Как-то раз, когда мама чувствовала себя лучше, но еще не убрала примочки с глаз, в нашу темную комнату влетел Сидни и, бросив газеты на кровать, радостно сообщил: «Я нашел кошелек!» Он отдал его маме, которая обнаружила в нем горсть серебряных и медных монет. Она быстро закрыла его и, испытывая прилив возбуждения, прилегла на кровать.
Сидни продавал газеты в автобусах и на одном пустом сиденье второго этажа увидел кошелек. Не раздумывая, он накрыл его газетой, а затем вместе с ней поднял кошелек и ринулся прочь. Спрятавшись за доской объявлений на пустой остановке, он открыл кошелек и увидел медные и серебряные монетки. Сердце его сильно забилось, и, даже не пересчитав деньги, он помчался домой.
Мама встала с кровати и высыпала содержимое кошелька на стол, но тот все еще оставался довольно тяжелым. И тут она заметила, что у кошелька есть еще одно отделение! Она открыла его, и на столе оказались целых семь золотых соверенов! От радости мы пребывали в настоящей истерике. К нашему счастью, в кошельке не было адреса его владельца, и это отчасти смягчило мамины религиозные переживания. Мы посочувствовали бедняге по поводу столь серьезной потери, и мама тут же объяснила, что Господь наконец-то услышал ее молитвы.
Я не знаю, что за болезнь была у мамы, – было ли это на уровне психиатрии или физиологии, но она выздоровела всего лишь за неделю. Как только она стала чувствовать себя хорошо, мы отправились на каникулы в Саусэнд-он-Си, причем мама поменяла весь наш с Сидни гардероб.
В Саусэнде я впервые увидел море и почувствовал его гипнотический эффект.
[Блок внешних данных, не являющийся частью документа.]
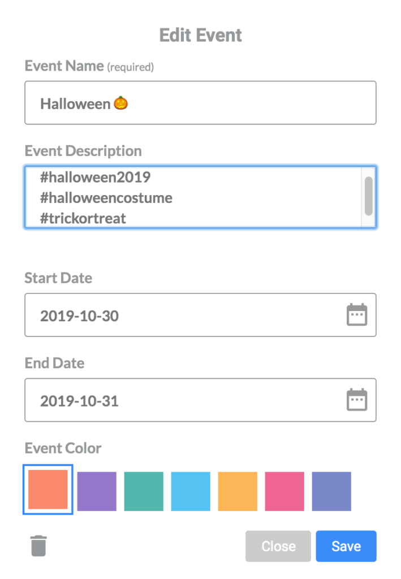The width and height of the screenshot is (401, 579).
Task: Click the Edit Event title heading
Action: pyautogui.click(x=200, y=35)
Я спускался к нему по крутой улочке под лучами яркого солнца, и казалось, что море как бы простерлось надо мной и живым прожорливым чудищем готово обрушиться на мою голову. Мы все быстро скинули обувь и зашлепали по мокрому песку и воде. Я испытывал ни с чем не сравнимое удовольствие от нежного прикосновения воды к моим босым ногам.
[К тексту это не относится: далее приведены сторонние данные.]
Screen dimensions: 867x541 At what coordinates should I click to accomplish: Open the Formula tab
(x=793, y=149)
Это было замечательно! Золотистый песок пляжа, розовые и голубые детские ведерки и лопатки, парусные лодки, летающие по волнам ласкового моря, и другие, лежащие на песке на своих округлых боках, пропахшие водорослями и смолой, – я до сих пор с восторгом вспоминаю тот счастливый день.
В 1957 году я заехал в Саусэнд и тщетно пытался найти ту самую крутую улочку, с которой увидел море первый раз в жизни. Увы, от нее не осталось и следа. На окраине городка я нашел остатки когда-то знакомого мне рыбацкого поселка с его старомодными фасадами магазинчиков. Казалось, здесь витал исчезающий дух прошлого – а может, это был всего лишь знакомый мне запах водорослей и смолы.
Деньги, которые достались нам словно по волшебству, быстро утекли, словно песчинки в песочных часах, и старые беды вернулись. Мама снова принялась за поиски работы, но это было почти безнадежно. Одна за другой проблемы горой вырастали над нами. Мы не уплатили очередной взнос, и у мамы забрали ее швейную машинку. Вдобавок ко всему мы перестали получать еженедельные отцовские десять шиллингов.
В отчаянии мама обратилась к новому адвокату, который, не ожидая хорошего вознаграждения, посоветовал ей вместе с детьми перейти на попечение городских властей.